- _Entries supplied_:
☆ ☆ ☆
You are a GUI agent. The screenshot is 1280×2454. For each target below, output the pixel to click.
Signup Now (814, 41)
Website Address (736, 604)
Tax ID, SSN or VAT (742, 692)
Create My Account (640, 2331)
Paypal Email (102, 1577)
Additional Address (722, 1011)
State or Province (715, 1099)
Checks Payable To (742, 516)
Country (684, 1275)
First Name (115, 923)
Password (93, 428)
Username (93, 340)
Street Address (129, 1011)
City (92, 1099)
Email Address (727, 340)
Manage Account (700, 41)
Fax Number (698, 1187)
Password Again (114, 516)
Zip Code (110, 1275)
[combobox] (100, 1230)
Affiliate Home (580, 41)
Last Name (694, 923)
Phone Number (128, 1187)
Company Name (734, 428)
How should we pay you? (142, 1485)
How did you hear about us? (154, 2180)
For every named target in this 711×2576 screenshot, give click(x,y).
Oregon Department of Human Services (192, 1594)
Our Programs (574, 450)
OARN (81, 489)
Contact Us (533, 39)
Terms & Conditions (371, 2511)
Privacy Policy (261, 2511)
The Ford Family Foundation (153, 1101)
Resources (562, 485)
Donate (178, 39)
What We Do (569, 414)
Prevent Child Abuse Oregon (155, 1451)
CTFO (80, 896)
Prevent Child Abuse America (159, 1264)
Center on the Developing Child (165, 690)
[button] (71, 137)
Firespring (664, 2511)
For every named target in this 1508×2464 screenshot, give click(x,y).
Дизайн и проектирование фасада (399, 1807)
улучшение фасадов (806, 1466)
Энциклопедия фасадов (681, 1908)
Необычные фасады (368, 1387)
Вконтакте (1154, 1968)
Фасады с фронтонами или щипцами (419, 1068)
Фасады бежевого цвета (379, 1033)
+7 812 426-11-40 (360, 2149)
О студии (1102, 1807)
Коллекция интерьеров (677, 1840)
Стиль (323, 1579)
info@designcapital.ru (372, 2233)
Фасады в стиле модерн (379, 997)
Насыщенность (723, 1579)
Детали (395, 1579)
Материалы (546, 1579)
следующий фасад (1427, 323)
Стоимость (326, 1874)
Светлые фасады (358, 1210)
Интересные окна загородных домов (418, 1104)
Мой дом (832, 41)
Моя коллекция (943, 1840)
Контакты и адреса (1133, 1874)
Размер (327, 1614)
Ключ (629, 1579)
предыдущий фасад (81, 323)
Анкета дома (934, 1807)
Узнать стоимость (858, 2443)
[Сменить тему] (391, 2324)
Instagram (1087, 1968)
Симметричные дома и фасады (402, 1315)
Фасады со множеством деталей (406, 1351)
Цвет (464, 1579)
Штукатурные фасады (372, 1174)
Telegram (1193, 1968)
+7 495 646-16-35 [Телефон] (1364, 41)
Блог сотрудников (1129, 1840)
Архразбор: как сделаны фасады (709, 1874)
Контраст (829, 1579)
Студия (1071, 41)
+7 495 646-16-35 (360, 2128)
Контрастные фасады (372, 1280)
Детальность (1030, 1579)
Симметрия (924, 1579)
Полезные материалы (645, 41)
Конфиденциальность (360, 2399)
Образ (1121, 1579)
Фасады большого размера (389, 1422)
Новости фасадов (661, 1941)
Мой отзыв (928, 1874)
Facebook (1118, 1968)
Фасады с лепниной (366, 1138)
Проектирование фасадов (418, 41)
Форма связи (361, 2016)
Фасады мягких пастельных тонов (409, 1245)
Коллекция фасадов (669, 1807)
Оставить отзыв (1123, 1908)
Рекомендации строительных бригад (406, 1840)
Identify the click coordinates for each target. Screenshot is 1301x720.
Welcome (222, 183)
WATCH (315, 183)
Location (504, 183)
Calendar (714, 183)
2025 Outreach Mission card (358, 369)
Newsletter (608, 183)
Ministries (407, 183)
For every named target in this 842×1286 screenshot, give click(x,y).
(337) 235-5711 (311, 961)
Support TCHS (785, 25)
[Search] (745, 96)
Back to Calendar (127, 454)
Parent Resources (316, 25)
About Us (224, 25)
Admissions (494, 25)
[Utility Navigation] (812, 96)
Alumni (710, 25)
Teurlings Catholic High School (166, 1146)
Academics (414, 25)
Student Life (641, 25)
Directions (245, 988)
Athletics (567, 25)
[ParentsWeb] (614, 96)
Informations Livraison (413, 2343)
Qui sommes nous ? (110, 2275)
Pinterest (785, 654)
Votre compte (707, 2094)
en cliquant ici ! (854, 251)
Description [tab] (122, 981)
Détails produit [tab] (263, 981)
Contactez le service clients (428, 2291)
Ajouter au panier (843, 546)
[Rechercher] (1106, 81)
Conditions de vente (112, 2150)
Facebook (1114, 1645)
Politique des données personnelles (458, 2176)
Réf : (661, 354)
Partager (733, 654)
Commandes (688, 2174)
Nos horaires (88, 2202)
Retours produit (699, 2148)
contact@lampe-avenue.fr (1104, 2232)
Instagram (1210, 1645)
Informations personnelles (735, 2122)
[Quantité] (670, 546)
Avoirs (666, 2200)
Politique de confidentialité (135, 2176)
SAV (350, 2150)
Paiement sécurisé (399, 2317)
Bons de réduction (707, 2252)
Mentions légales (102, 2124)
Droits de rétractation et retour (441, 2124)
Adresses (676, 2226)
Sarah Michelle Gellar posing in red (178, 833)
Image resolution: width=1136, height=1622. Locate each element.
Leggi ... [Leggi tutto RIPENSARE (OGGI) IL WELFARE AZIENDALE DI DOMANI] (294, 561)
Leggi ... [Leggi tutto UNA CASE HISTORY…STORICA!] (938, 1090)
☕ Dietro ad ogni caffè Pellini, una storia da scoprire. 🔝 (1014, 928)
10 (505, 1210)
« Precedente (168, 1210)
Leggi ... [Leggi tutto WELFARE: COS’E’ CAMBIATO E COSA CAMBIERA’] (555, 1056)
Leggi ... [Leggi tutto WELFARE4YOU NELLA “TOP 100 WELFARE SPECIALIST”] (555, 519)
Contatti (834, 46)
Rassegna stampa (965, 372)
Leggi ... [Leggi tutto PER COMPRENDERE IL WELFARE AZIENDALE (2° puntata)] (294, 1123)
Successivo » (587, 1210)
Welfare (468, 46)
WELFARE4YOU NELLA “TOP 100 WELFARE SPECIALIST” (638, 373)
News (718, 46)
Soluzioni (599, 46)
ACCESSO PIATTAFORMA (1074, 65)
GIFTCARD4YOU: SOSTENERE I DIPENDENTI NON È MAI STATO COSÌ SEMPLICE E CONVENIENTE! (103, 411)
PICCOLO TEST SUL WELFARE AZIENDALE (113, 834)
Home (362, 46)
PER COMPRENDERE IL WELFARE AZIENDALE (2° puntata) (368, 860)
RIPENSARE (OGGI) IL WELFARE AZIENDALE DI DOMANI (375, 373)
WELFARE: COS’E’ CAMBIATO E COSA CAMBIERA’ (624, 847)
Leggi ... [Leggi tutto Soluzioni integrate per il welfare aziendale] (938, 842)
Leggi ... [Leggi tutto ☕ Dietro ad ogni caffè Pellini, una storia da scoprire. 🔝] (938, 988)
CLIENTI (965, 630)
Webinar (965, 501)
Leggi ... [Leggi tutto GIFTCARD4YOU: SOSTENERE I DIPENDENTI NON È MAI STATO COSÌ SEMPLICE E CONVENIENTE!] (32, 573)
☆ ☆ ☆
- _The problem_:
Return each line of the data above that contains the string "SPECIALIST", with case counting.

- _Expected answer_:
Leggi ... [Leggi tutto WELFARE4YOU NELLA “TOP 100 WELFARE SPECIALIST”] (555, 519)
WELFARE4YOU NELLA “TOP 100 WELFARE SPECIALIST” (638, 373)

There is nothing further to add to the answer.